=== Your task ===
Write down exactly what lies from the line containing "You are a GUI" to the end of the records, inclusive, and omit the pictures.

++++ Exercise inputs ++++

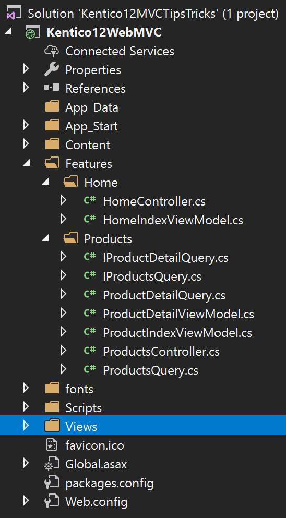Expand the Views folder arrow
The width and height of the screenshot is (286, 518).
pos(26,426)
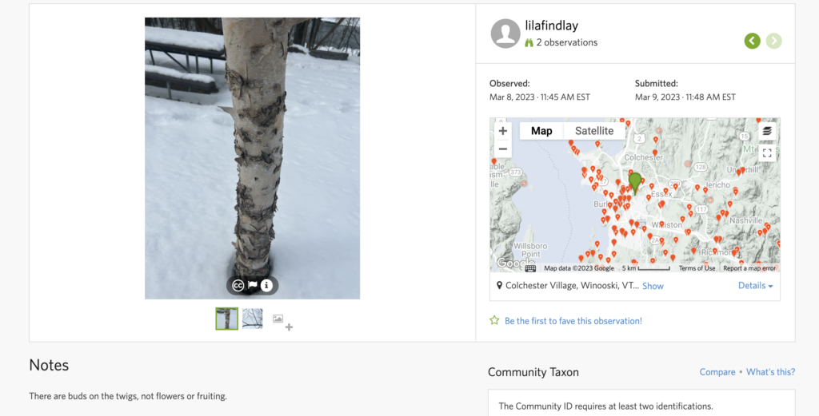The height and width of the screenshot is (416, 819).
Task: Open photo info via the 'i' icon
Action: coord(267,285)

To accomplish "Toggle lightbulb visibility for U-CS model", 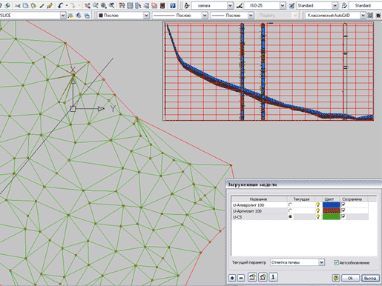I will [318, 216].
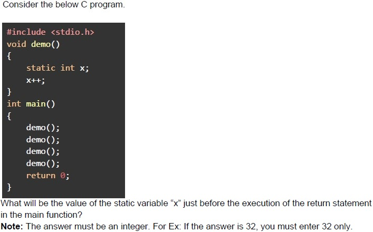
Task: Click the 'x++;' statement
Action: [x=35, y=80]
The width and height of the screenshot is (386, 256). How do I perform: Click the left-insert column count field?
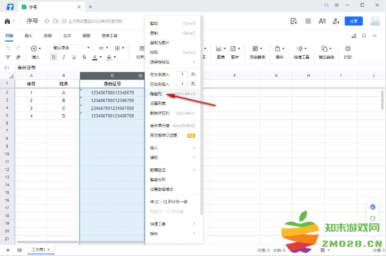coord(182,75)
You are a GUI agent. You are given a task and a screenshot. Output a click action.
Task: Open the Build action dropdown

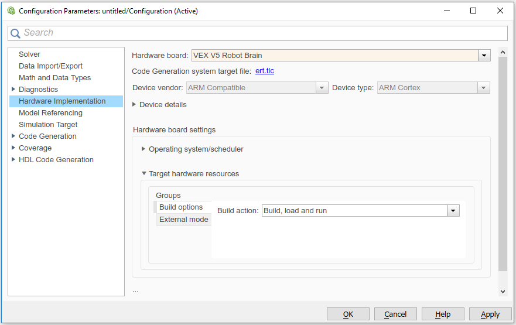tap(453, 211)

++++

=== Reply ===
You are a GUI agent. You are given a task and a screenshot. Output a click action.
Task: Open the Build action dropdown

tap(453, 211)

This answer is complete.